Die indische Bundesregierung hat eine Frist bis zum 5. Februar für die Abgabe von Finanzgeboten für die IDBI Bank gesetzt, da sie plant, die Mehrheit ihrer Anteile an dem Kreditinstitut zu veräußern, wie zwei mit der Angelegenheit vertraute Quellen berichten.
Die Frist wurde den Bietern mitgeteilt, die zur Abgabe eines Gebots berechtigt sind. Dies deutet darauf hin, dass sich der Prozess der Teilprivatisierung der IDBI Bank in der Endphase befindet.
Wie bereits zuvor von Reuters berichtet, hatte die Zentralbank im Jahr 2024 Fairfax Financial Holdings, Emirates NBD und Kotak Mahindra Bank als berechtigte Bieter zugelassen. Seitdem läuft der Privatisierungsprozess, wobei die Regierung versucht, die Details des Anteilsverkaufs festzulegen.

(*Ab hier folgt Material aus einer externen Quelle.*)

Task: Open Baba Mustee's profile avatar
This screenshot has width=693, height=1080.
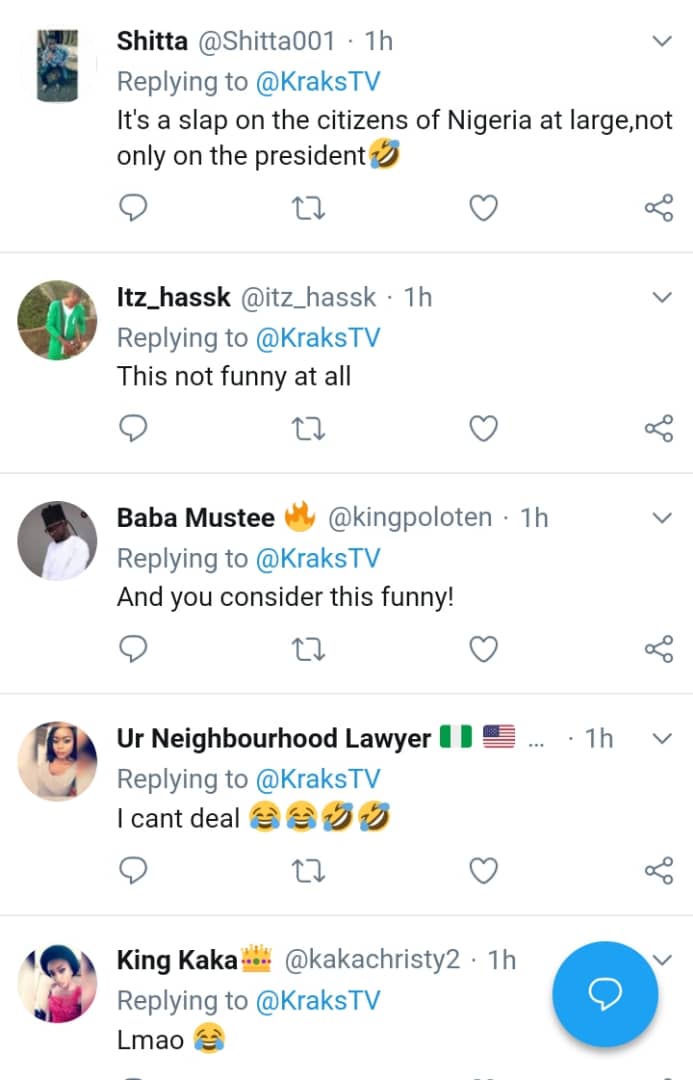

Die Regierung hatte zuvor erklärt, dass sie hofft, den bereits 2022 begonnenen Verkaufsprozess bis März 2026 abzuschließen.
Die Regierung, die 45,48% an der IDBI Bank hält, und die staatliche Life Insurance Corporation of India, die 49,24% besitzt, planen gemeinsam, 60,7% des Kreditinstituts zu verkaufen.
Im Rahmen des Anteilsverkaufs wird dem erfolgreichen Bieter gestattet, die Bank umzubenennen, wie eine weitere mit dem Prozess vertraute Quelle mitteilte.
Die IDBI Bank musste 2019 von dem staatlichen Versicherer gerettet werden, nachdem die faulen Kredite des Instituts stark angestiegen waren.
Eine an das Bundesfinanzministerium gerichtete E-Mail, unter dessen Zuständigkeit der Privatisierungsprozess fällt, wurde bislang nicht beantwortet.